The device tier is the contract a checkpoint promises a device. Fitting the declared tier is a hard gate for release checks, while model quality gates are measured separately.

Param ranges map existing OpenMed size labels and are illustrative pending manifest generation. The gate reads the manifest's real param_count, not the tier word or the exact M-counts below.
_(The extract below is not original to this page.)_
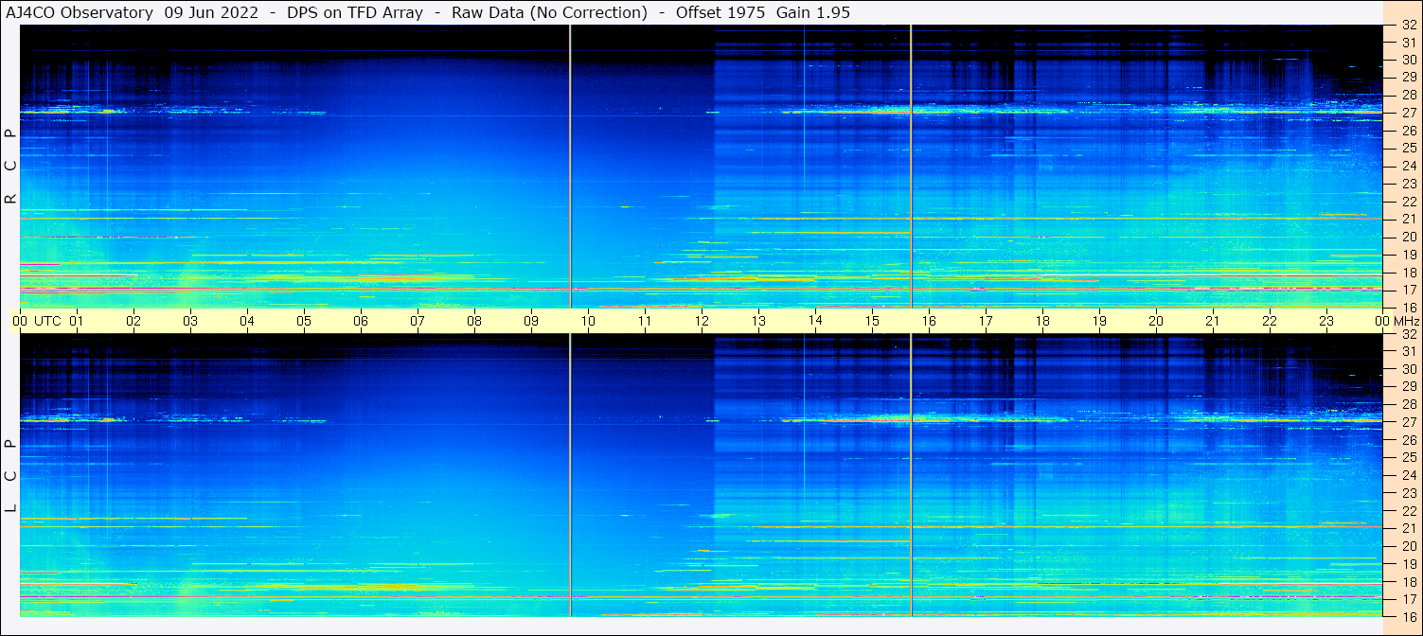
Task: Click the 09 hour label on UTC axis
Action: tap(531, 321)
Tier	Param range (illustrative)	Existing sizes	Reference device	Target RAM (resident)	Target latency (p50 / p95, ~1 page)	Default format
Tiny (default mobile; incl. distilled Nano floor)	~10–135M (Nano 10–30M distilled; Small-44M, LiteClinical-66M)	Small/Lite	Phone / tablet (Apple Silicon), embedded	≤ 350 MB (Nano ≤ 150 MB)	≤ 60 ms / ≤ 150 ms (Nano ≤ 25 / ≤ 60 ms)	INT8 (MLX-8bit / CoreML)
Base (laptop default)	~135–280M (Base-125/135/184M, TinyMed-135M)	Base	Laptop CPU, modest GPU	≤ 900 MB	≤ 150 ms / ≤ 400 ms	INT8 (FP fallback)
Large (workstation)	~430–570M (SuperClinical-434M, ~568M)	Large	Workstation GPU	≤ 4 GB	≤ 250 ms / ≤ 800 ms	FP16 (INT8 if recall holds)
Accurate / XLarge (server)	~600M+ / MoE (incl. ~1.4B privacy-filter)	XLarge / MoE	Server GPU	≤ 8 GB (MoE)	≤ 400 ms / ≤ 1200 ms	FP16 (INT8 if recall holds)

Machine-Readable Budgets¶

openmed.eval.tiers.TIERS is the machine-readable SLO source for gate harnesses. It exposes four named rows: Tiny, Base, Large, and Accurate-XLarge. Each row carries:

Field	Meaning
`ram_mb_max`	Maximum resident RAM budget for the tier.
`p50_ms_max`	Maximum p50 latency budget for approximately one page.
`p95_ms_max`	Maximum p95 latency budget for approximately one page.
`default_format`	Default release artifact format for the tier.

The Large and Accurate-XLarge RAM values are represented as 4096 MB and 8192 MB in code.

Notes¶

Tier ≠ tier word across families ("Large" = 434M for token-class NER but ~459–568M elsewhere; "Base" = 184M or 220M depending on family). The manifest carries the real param_count; tier words on cards are descriptive only.
Nano is a distillation target folded into the Tiny tier, not a separate scheme.
Default selection off the manifest's tier: Tiny on mobile, Base on laptop, Large/Accurate only when the caller opts in or recall demands it.
The latency/RAM budgets above are the single per-tier SLO source; the §3 engine and §7 gates reference this table, not separate numbers.